Record set:
┌────────
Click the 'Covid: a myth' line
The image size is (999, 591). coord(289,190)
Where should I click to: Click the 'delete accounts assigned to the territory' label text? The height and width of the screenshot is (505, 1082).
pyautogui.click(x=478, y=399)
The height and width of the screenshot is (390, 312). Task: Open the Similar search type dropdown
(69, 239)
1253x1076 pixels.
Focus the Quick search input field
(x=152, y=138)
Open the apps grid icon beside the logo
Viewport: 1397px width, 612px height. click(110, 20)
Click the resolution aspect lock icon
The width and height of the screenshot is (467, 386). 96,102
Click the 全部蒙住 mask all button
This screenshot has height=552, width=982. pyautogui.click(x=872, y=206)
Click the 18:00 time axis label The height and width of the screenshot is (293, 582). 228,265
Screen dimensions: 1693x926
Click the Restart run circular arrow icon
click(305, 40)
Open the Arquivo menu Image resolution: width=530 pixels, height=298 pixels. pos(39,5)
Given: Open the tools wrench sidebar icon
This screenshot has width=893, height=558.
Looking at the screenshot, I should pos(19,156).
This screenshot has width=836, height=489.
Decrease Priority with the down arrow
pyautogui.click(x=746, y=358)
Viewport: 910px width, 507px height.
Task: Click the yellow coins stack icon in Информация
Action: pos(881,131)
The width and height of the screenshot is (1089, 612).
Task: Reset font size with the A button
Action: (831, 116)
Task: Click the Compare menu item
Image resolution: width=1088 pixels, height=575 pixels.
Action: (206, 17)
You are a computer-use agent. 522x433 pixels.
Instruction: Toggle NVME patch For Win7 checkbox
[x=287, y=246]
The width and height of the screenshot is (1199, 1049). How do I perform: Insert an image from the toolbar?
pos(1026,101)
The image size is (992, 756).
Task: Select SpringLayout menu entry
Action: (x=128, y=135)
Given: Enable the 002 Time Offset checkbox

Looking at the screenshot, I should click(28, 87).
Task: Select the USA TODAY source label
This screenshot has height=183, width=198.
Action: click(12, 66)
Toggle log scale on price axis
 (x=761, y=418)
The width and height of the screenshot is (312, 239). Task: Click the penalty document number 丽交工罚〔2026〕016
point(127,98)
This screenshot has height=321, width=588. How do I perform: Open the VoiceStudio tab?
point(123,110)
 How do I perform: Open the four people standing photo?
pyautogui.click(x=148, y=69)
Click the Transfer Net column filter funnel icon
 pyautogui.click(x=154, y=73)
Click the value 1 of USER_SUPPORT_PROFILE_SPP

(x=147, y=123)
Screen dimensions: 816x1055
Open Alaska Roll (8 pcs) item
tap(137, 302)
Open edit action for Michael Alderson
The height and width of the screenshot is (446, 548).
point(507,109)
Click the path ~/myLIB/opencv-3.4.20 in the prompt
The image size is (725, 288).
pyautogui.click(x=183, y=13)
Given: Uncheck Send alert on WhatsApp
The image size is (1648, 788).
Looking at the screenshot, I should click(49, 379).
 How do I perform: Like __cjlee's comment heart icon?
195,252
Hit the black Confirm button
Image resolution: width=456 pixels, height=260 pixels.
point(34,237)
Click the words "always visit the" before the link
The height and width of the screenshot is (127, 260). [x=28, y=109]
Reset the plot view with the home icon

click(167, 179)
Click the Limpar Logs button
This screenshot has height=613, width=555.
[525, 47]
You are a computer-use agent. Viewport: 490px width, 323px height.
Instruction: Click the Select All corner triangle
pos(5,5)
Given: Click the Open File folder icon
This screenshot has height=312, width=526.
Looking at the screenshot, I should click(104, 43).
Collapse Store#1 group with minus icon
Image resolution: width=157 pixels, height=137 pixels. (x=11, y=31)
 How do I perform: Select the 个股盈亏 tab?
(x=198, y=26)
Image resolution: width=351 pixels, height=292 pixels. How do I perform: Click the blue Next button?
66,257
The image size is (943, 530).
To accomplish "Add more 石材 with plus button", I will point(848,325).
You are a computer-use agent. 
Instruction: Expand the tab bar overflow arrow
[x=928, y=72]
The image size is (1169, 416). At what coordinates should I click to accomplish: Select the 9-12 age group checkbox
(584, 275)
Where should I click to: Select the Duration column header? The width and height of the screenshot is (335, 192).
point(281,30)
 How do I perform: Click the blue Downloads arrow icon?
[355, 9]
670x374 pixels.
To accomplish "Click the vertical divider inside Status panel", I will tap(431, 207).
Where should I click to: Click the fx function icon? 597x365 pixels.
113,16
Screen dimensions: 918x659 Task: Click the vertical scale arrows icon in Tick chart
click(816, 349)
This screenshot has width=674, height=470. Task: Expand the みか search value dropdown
└────────
Activity:
Go to the line in the material above that contains "This screenshot has width=836, height=489." and copy exactly from there through the line that contains "Screen dimensions: 816x1055", stopping after it.

Task result:
This screenshot has width=836, height=489.
Decrease Priority with the down arrow
pyautogui.click(x=746, y=358)
Viewport: 910px width, 507px height.
Task: Click the yellow coins stack icon in Информация
Action: pos(881,131)
The width and height of the screenshot is (1089, 612).
Task: Reset font size with the A button
Action: (831, 116)
Task: Click the Compare menu item
Image resolution: width=1088 pixels, height=575 pixels.
Action: (206, 17)
You are a computer-use agent. 522x433 pixels.
Instruction: Toggle NVME patch For Win7 checkbox
[x=287, y=246]
The width and height of the screenshot is (1199, 1049). How do I perform: Insert an image from the toolbar?
pos(1026,101)
The image size is (992, 756).
Task: Select SpringLayout menu entry
Action: (x=128, y=135)
Given: Enable the 002 Time Offset checkbox

Looking at the screenshot, I should click(28, 87).
Task: Select the USA TODAY source label
This screenshot has height=183, width=198.
Action: click(12, 66)
Toggle log scale on price axis
 (x=761, y=418)
The width and height of the screenshot is (312, 239). Task: Click the penalty document number 丽交工罚〔2026〕016
point(127,98)
This screenshot has height=321, width=588. How do I perform: Open the VoiceStudio tab?
point(123,110)
 How do I perform: Open the four people standing photo?
pyautogui.click(x=148, y=69)
Click the Transfer Net column filter funnel icon
 pyautogui.click(x=154, y=73)
Click the value 1 of USER_SUPPORT_PROFILE_SPP

(x=147, y=123)
Screen dimensions: 816x1055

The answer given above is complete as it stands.